## Task statement:
Update the political imprisonment passage by giving its text between "Though the New" and "for their losses.", inclusive, with "three years" changed to "five years".
— START Page extract —
Political imprisonment

Under the New Order, surviving members of the Communist Party of Indonesia, as well as those considered sympathizers or fellow travelers, were branded "political detainees" (Indonesian: tahanan politik) commonly appreviated "tapol". During and after the civil war, tapols were often given harsh prison sentences without trial, and their property was either seized or destroyed.

Tapols often served sentences including internal exile to penal colonies on desolated islands within the Indonesian archipelago. These included the Buru island in the Maluku Islands. Among its more famous prisoners included author and PEN Freedom to Write winner Pramoedya Ananta Toer, who was imprisoned there for alleged membership in a Communist Party literary group, LEKRA. In a book of memoirs (The Mute's Soliloquy), Pramoedya made detailed allegations of forced labour, starvation, torture and other abuses within the colony. ("Tapol Troubles" 1999)

Though the New Order released virtually all surviving tapols by 1979, they continued to be social outcasts afterward. All tapols were required to carry an ID card, stamped "ET" for ex-tapol, and have these ID cards renewed every three years. Many, including Pramoedya, lived under virtual house arrest into the 1990s. Spouses, children, and relatives of tapols have often carried a stigma of guilt by association and commonly face discrimination. Elderly tapols have in more recent times sued to win back their right to vote, and for compensation for their losses.
— END Page extract —
— START Rows —
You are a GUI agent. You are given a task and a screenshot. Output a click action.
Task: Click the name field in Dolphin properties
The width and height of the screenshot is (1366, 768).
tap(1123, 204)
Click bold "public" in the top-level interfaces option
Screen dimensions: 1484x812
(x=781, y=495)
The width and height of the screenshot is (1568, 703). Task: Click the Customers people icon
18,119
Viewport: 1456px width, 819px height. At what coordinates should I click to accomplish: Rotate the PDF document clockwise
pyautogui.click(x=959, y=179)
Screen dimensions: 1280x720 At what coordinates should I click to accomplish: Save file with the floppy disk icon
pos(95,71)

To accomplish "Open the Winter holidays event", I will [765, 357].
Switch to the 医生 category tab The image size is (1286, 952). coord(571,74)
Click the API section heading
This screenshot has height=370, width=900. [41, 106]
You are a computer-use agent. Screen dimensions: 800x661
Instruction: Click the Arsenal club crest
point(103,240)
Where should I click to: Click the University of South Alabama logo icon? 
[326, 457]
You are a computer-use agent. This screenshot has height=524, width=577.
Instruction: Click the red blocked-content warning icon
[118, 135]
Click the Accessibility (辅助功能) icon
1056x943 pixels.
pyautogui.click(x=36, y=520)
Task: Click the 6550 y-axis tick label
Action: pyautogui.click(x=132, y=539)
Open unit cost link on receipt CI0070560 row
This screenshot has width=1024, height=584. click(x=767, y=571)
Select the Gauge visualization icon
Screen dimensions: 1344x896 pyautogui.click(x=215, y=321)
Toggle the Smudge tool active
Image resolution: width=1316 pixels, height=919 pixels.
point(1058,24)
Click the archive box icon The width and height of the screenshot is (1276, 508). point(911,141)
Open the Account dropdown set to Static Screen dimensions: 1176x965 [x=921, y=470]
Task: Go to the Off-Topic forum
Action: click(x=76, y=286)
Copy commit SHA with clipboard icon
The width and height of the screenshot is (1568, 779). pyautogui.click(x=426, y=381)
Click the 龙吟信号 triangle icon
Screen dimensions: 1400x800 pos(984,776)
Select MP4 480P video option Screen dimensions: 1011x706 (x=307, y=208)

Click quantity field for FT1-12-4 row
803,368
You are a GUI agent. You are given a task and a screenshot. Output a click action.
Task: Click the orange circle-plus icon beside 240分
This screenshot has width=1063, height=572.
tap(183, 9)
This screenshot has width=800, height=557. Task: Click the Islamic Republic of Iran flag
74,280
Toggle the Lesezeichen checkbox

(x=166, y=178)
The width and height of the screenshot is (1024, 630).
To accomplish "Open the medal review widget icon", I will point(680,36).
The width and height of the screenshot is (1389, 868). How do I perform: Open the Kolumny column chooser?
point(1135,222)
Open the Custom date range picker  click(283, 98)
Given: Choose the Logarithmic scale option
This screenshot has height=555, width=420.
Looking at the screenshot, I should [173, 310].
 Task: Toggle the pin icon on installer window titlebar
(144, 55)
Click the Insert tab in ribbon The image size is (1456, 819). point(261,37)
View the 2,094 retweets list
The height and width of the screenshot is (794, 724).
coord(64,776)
— END Rows —
## Reply:
Though the New Order released virtually all surviving tapols by 1979, they continued to be social outcasts afterward. All tapols were required to carry an ID card, stamped "ET" for ex-tapol, and have these ID cards renewed every five years. Many, including Pramoedya, lived under virtual house arrest into the 1990s. Spouses, children, and relatives of tapols have often carried a stigma of guilt by association and commonly face discrimination. Elderly tapols have in more recent times sued to win back their right to vote, and for compensation for their losses.